◆ Your assignment ◆
The lines from the one containing "Where should I" to the end of the entries, both included, are what you need to transcribe exactly, without pictures and without anything else.

--- START ---

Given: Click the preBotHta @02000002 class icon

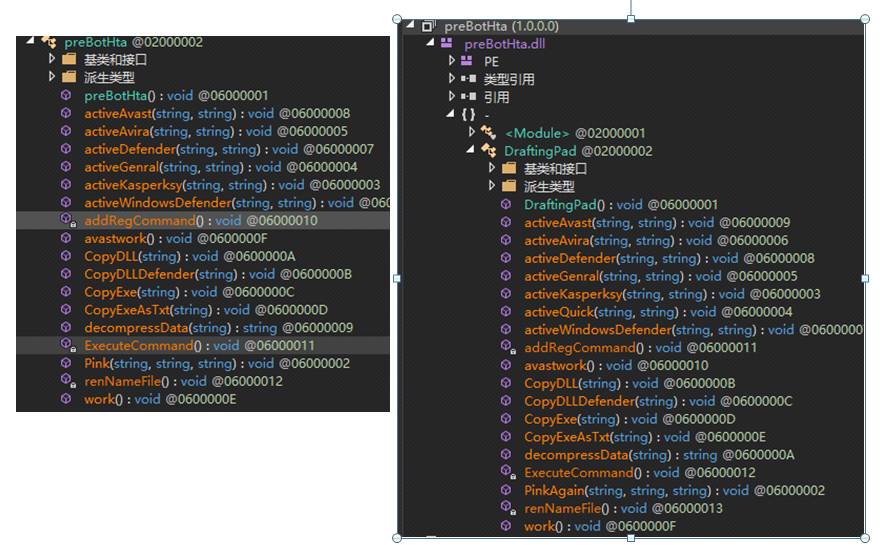Looking at the screenshot, I should coord(47,42).
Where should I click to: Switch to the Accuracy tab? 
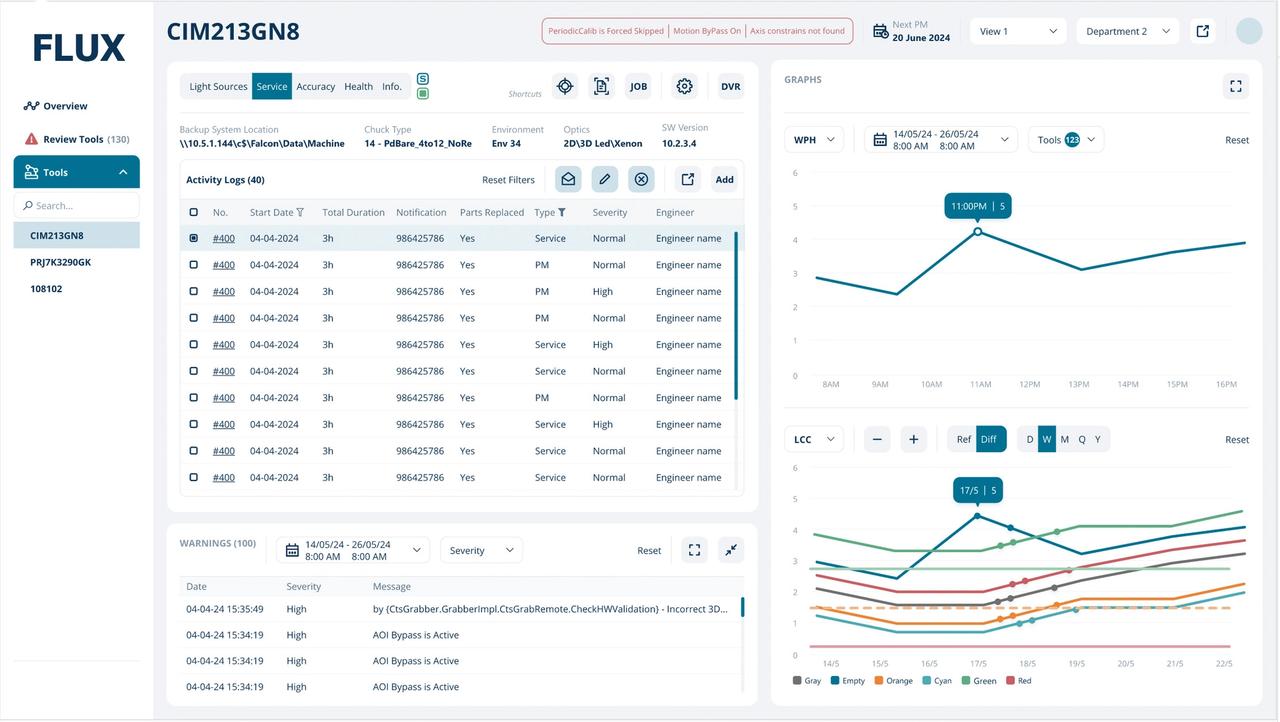(x=315, y=86)
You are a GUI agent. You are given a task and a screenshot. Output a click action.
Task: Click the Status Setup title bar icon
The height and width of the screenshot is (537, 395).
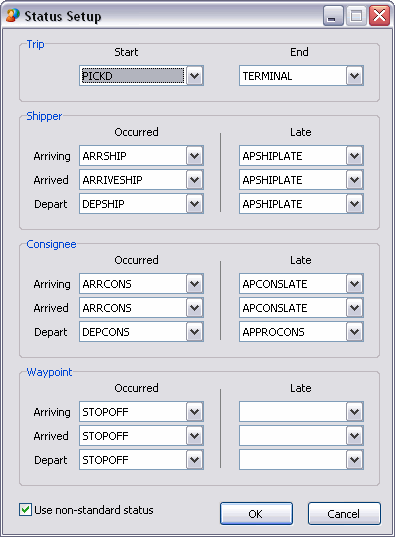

--- END ---

◆ Task response ◆
Where should I click to: Switch to the Accuracy tab? 
(x=315, y=86)
You are a GUI agent. You are given a task and a screenshot. Output a click action.
Task: Click the Status Setup title bar icon
The height and width of the screenshot is (537, 395).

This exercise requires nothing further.